Neal Horgan spoke in his recent book of going back to play for Cork City and combining that at the time with training and games for the Barrs. A few weeks back we read about Jack Grealish’s Gaelic football background growing up in Birmingham where he played underage, including some success at Feile tournaments.
The gist of the piece was firstly, he was really very good at football, where that same ability to find space and see options when he had the ball, to make things happen, could so easily be shifted from one game to the other.
Secondly, that the more aggressive tackling and bodily contact in Gaelic football toughened him up a bit for the soccer.
It doesn’t always work of course. I remember speaking to Michael McNamara years ago, who played League of Ireland for Sligo Rovers and football for Sligo, where he spoke of going from soccer games where the shepherding of forwards in certain areas of the field was effective but this just didn’t work in football where they can just kick points from distance.
But generally, you can see how the movements and combinations from other sports can be an advantage.
You wouldn’t have to know Kieran Donaghy was a serious basketballer, for example, to see the very obvious influence in how he plays football.
Tactical trends can often work in line with developments from other sports too. The defensive bodies behind the ball gameplan in Gaelic football that become especially prominent in the late 2000s weren’t too different from Jose Mourinho’s low block.
The sterile possession game in soccer — anyone remember the awfulness of Spain against Russia in the last World Cup? — can often resemble a bad period of a football game with all the sideways and backwards handpassing, the worst form of possession for the sake of possession.
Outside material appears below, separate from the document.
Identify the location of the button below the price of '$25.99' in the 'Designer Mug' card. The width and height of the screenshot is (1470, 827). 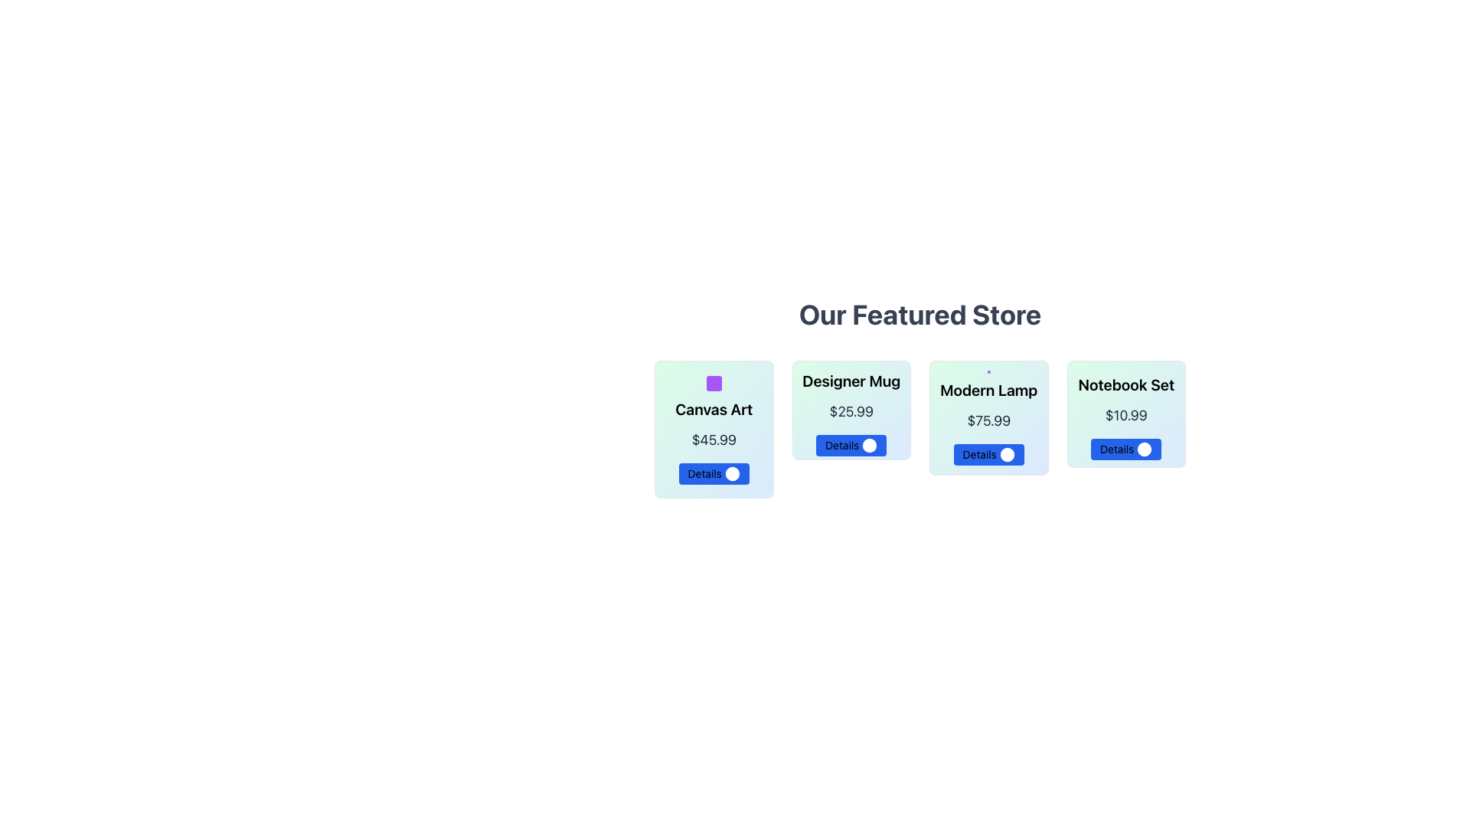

The current trend in soccer though is this more dynamic high press idea, where teams are more positive in pushing bodies up the pitch and trying to win the ball back in areas of the field that offer more chance of counter-attacks.
We’ve already had aspects of this in football of course with the evolution of the kick-out in importance but it’s tended to be patchy in theory and practise — teams have pushed up on Dublin’s kick-outs for example but only usually at certain points of the game or in specific areas.
In soccer it’s seen as a sign of the more progressive coaches, rightly or wrongly, to play in this way, this coherent full-team press that has filtered into the top-level from Germany especially and allows teams to counterattack more dangerously.
Clearly it’s the thing to do in Australian rules, where it’s explained as kind of the only intelligent choice at the moment for a team to be aggressive when they don’t have the ball, a form of attacking set-up as much as a defensive one.
It’s been pointed out that Dublin took a lot from basketball coach Mark Ingle in recent years under Jim Gavin, just on the recycling of ball, movements into certain spaces, loop runs and how to get shooters on the ball.
In the league, this spring, Cork tended to use quite a zonal press, pushing bodies very high especially against the teams who were bringing bodies back anyway, leading to situations against Down especially where more or less every player bar the Cork goalkeeper was inside the opposition half.
In some ways, it’s one of the more important decisions every team makes as it sets the tone for the shape of the game, what areas of the pitch to flood bodies in and out of, where to create the collision zones and overloads. With all the time to plan, GAA coaches might move into new territory.